## Provided data
|---|

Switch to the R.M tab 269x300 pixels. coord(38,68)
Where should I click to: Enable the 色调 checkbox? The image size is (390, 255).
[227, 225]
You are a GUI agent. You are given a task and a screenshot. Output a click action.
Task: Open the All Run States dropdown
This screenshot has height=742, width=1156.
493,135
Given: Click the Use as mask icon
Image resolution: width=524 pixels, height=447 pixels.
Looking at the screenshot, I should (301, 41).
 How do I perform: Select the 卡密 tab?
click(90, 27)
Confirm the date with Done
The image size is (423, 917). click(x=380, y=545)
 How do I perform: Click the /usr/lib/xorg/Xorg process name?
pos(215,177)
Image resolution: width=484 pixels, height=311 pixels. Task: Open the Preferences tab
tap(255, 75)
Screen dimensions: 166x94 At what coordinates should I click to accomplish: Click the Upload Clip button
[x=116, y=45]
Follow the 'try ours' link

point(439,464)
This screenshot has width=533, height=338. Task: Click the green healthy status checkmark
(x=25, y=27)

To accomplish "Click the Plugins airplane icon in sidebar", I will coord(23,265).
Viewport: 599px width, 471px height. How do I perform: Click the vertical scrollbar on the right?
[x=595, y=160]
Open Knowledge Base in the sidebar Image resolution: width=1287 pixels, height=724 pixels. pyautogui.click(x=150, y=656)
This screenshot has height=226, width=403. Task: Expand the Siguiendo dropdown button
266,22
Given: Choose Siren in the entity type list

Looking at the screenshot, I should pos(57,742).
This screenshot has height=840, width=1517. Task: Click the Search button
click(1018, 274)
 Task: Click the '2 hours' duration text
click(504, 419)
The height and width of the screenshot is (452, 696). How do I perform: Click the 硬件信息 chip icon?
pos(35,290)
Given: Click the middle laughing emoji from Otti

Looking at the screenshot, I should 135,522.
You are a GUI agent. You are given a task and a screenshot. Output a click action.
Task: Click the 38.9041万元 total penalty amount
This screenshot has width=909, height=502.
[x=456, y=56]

|---|

## The request
Render every line of the records above as a Markdown table with two columns, Row and Line, numbering the rows in order and leaving out blank lines.

## Solution below
| Row | Line |
|---|---|
| 1 | Switch to the R.M tab 269x300 pixels. coord(38,68) |
| 2 | Where should I click to: Enable the 色调 checkbox? The image size is (390, 255). |
| 3 | [227, 225] |
| 4 | You are a GUI agent. You are given a task and a screenshot. Output a click action. |
| 5 | Task: Open the All Run States dropdown |
| 6 | This screenshot has height=742, width=1156. |
| 7 | 493,135 |
| 8 | Given: Click the Use as mask icon |
| 9 | Image resolution: width=524 pixels, height=447 pixels. |
| 10 | Looking at the screenshot, I should (301, 41). |
| 11 |  How do I perform: Select the 卡密 tab? |
| 12 | click(90, 27) |
| 13 | Confirm the date with Done |
| 14 | The image size is (423, 917). click(x=380, y=545) |
| 15 |  How do I perform: Click the /usr/lib/xorg/Xorg process name? |
| 16 | pos(215,177) |
| 17 | Image resolution: width=484 pixels, height=311 pixels. Task: Open the Preferences tab |
| 18 | tap(255, 75) |
| 19 | Screen dimensions: 166x94 At what coordinates should I click to accomplish: Click the Upload Clip button |
| 20 | [x=116, y=45] |
| 21 | Follow the 'try ours' link |
| 22 | point(439,464) |
| 23 | This screenshot has width=533, height=338. Task: Click the green healthy status checkmark |
| 24 | (x=25, y=27) |
| 25 | To accomplish "Click the Plugins airplane icon in sidebar", I will coord(23,265). |
| 26 | Viewport: 599px width, 471px height. How do I perform: Click the vertical scrollbar on the right? |
| 27 | [x=595, y=160] |
| 28 | Open Knowledge Base in the sidebar Image resolution: width=1287 pixels, height=724 pixels. pyautogui.click(x=150, y=656) |
| 29 | This screenshot has height=226, width=403. Task: Expand the Siguiendo dropdown button |
| 30 | 266,22 |
| 31 | Given: Choose Siren in the entity type list |
| 32 | Looking at the screenshot, I should pos(57,742). |
| 33 | This screenshot has height=840, width=1517. Task: Click the Search button |
| 34 | click(1018, 274) |
| 35 |  Task: Click the '2 hours' duration text |
| 36 | click(504, 419) |
| 37 | The height and width of the screenshot is (452, 696). How do I perform: Click the 硬件信息 chip icon? |
| 38 | pos(35,290) |
| 39 | Given: Click the middle laughing emoji from Otti |
| 40 | Looking at the screenshot, I should 135,522. |
| 41 | You are a GUI agent. You are given a task and a screenshot. Output a click action. |
| 42 | Task: Click the 38.9041万元 total penalty amount |
| 43 | This screenshot has width=909, height=502. |
| 44 | [x=456, y=56] |